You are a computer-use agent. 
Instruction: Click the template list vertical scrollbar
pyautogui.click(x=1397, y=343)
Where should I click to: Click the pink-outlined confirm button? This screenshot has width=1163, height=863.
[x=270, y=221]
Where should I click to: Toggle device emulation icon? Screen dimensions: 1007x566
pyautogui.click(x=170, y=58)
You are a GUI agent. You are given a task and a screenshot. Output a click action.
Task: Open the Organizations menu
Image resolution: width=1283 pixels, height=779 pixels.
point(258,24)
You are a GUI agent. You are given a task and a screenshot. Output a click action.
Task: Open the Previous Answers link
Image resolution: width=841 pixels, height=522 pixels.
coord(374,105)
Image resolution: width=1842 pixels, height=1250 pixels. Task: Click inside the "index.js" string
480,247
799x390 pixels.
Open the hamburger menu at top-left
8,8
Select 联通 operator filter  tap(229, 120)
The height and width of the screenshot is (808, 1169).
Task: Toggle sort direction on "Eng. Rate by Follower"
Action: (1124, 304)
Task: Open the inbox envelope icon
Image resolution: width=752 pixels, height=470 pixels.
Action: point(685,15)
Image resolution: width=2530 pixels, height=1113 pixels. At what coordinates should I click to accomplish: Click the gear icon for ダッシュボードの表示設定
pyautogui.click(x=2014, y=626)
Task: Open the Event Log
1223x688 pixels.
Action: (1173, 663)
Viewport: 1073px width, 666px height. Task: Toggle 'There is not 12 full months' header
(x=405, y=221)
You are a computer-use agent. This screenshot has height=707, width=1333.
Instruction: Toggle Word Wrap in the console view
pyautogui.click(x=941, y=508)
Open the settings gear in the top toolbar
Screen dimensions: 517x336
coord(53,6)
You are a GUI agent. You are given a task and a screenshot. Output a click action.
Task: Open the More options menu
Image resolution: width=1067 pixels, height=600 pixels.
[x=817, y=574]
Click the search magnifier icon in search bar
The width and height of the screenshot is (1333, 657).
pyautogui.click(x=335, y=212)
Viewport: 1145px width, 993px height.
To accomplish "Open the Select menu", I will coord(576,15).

§ TASK PROMPT
Please reproduce the line containing "Task: Open the Event Log" and each line after it to the end of the listing, exactly, with nothing added or left out.

§ ANSWER BOX
Task: Open the Event Log
1223x688 pixels.
Action: (1173, 663)
Viewport: 1073px width, 666px height. Task: Toggle 'There is not 12 full months' header
(x=405, y=221)
You are a computer-use agent. This screenshot has height=707, width=1333.
Instruction: Toggle Word Wrap in the console view
pyautogui.click(x=941, y=508)
Open the settings gear in the top toolbar
Screen dimensions: 517x336
coord(53,6)
You are a GUI agent. You are given a task and a screenshot. Output a click action.
Task: Open the More options menu
Image resolution: width=1067 pixels, height=600 pixels.
[x=817, y=574]
Click the search magnifier icon in search bar
The width and height of the screenshot is (1333, 657).
pyautogui.click(x=335, y=212)
Viewport: 1145px width, 993px height.
To accomplish "Open the Select menu", I will coord(576,15).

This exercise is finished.